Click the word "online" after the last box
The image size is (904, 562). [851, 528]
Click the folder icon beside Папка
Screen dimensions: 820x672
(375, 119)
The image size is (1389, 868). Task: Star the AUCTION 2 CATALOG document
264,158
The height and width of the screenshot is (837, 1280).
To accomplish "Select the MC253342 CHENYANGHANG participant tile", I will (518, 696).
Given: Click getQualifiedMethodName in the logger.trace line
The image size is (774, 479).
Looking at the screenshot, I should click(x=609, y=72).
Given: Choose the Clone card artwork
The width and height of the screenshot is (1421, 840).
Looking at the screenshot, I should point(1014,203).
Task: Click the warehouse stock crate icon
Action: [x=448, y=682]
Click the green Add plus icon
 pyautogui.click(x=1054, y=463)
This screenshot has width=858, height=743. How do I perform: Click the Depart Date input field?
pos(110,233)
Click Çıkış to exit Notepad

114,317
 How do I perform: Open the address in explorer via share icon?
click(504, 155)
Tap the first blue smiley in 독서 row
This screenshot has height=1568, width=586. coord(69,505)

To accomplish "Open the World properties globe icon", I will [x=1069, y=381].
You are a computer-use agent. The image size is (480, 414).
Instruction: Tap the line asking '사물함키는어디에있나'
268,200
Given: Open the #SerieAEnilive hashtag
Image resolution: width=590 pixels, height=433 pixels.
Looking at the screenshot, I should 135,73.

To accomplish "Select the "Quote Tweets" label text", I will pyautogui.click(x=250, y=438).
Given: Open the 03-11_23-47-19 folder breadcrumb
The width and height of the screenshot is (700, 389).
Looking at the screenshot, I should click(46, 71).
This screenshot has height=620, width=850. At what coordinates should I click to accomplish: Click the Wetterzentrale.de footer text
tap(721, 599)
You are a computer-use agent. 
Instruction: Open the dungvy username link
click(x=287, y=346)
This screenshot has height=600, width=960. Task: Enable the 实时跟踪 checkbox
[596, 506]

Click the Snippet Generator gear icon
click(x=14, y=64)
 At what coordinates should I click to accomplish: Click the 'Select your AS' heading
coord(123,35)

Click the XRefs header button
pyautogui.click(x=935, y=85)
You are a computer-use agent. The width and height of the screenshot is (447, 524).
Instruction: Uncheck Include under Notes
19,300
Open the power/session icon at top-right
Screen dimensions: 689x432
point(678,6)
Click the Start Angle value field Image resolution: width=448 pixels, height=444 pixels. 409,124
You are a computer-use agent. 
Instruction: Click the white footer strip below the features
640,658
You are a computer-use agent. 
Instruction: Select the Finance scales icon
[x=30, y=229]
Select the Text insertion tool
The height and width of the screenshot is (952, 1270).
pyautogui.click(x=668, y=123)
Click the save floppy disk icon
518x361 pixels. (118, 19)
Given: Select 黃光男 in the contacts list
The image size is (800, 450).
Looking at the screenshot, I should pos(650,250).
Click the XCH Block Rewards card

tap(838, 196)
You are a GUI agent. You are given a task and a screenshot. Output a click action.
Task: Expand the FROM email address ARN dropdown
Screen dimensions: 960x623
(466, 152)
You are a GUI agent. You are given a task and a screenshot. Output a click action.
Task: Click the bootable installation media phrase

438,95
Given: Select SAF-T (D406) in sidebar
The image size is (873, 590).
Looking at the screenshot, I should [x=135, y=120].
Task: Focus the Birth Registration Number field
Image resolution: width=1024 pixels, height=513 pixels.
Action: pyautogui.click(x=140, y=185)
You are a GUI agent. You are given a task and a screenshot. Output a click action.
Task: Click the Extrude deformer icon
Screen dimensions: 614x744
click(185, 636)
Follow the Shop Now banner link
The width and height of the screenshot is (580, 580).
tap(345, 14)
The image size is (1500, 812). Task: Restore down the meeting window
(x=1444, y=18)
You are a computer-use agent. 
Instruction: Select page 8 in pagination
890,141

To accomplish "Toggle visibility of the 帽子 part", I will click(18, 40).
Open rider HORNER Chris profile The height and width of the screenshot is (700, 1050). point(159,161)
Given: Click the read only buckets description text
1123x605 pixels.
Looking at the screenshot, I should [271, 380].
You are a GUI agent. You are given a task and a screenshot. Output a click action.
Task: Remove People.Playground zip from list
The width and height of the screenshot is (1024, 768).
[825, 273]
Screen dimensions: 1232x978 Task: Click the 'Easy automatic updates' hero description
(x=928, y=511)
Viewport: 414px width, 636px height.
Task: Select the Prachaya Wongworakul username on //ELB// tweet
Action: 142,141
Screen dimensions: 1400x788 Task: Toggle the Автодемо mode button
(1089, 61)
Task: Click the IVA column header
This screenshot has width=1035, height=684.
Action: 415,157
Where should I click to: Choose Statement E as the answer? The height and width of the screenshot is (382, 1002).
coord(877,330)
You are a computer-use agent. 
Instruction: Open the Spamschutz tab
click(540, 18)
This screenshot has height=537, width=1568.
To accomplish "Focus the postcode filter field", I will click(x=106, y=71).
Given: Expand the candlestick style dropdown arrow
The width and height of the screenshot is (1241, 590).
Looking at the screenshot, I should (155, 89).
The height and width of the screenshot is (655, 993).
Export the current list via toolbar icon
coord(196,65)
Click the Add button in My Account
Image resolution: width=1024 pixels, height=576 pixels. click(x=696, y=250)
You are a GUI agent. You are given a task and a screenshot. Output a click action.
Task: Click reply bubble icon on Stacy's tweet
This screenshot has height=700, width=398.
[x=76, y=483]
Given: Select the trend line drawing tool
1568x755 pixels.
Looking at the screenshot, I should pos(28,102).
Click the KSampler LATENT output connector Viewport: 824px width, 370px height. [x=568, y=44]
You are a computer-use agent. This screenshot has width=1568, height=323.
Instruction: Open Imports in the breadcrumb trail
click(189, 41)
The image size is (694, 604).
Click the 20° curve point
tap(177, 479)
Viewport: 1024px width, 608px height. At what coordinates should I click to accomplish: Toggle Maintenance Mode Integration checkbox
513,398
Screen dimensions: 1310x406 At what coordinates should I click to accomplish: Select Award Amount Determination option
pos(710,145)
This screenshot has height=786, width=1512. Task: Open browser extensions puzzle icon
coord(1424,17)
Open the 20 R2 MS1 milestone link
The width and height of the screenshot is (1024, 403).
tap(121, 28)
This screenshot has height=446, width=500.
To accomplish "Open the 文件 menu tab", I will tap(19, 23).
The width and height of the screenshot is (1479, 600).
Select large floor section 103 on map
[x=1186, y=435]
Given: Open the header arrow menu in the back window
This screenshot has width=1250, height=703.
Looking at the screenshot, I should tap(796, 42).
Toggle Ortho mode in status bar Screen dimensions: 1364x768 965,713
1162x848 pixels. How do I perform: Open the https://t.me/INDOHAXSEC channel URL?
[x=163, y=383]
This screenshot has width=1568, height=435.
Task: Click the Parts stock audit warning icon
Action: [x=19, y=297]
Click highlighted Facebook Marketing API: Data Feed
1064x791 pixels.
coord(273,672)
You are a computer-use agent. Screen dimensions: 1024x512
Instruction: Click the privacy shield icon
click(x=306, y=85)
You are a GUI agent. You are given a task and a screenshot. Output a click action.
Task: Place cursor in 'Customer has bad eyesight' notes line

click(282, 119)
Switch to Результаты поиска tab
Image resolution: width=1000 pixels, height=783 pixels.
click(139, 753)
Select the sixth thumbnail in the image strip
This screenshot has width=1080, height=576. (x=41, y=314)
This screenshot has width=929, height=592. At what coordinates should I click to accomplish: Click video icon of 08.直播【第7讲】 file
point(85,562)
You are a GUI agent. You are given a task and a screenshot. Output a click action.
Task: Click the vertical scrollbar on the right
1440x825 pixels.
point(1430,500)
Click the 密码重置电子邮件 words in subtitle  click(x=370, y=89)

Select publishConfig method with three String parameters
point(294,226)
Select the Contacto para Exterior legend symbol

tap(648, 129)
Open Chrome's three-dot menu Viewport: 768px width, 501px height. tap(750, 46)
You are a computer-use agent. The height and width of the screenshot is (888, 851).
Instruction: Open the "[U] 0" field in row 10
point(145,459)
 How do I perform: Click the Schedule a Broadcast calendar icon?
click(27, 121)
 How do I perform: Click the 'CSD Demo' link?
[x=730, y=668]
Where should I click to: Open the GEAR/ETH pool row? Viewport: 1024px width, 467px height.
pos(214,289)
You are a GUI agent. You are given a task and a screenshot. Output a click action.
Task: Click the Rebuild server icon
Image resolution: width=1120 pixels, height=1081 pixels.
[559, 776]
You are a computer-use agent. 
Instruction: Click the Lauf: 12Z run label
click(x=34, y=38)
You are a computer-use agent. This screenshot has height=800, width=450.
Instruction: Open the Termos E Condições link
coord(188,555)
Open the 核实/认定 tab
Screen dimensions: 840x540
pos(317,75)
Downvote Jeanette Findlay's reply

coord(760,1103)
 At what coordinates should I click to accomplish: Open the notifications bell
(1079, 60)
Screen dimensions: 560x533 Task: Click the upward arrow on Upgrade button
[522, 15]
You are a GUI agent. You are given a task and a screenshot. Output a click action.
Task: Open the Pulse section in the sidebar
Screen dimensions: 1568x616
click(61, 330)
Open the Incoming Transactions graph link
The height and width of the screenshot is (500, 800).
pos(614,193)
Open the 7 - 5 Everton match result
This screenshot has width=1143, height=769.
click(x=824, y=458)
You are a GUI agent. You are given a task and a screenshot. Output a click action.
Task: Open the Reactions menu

_What is being asked_
Find all lines holding the word "will" in the records above and copy them.

_Output_
To accomplish "Select the MC253342 CHENYANGHANG participant tile", I will (518, 696).
To accomplish "Open the World properties globe icon", I will [x=1069, y=381].
To accomplish "Select the "Quote Tweets" label text", I will pyautogui.click(x=250, y=438).
To accomplish "Toggle visibility of the 帽子 part", I will click(18, 40).
To accomplish "Focus the postcode filter field", I will click(x=106, y=71).
To accomplish "Open the 文件 menu tab", I will tap(19, 23).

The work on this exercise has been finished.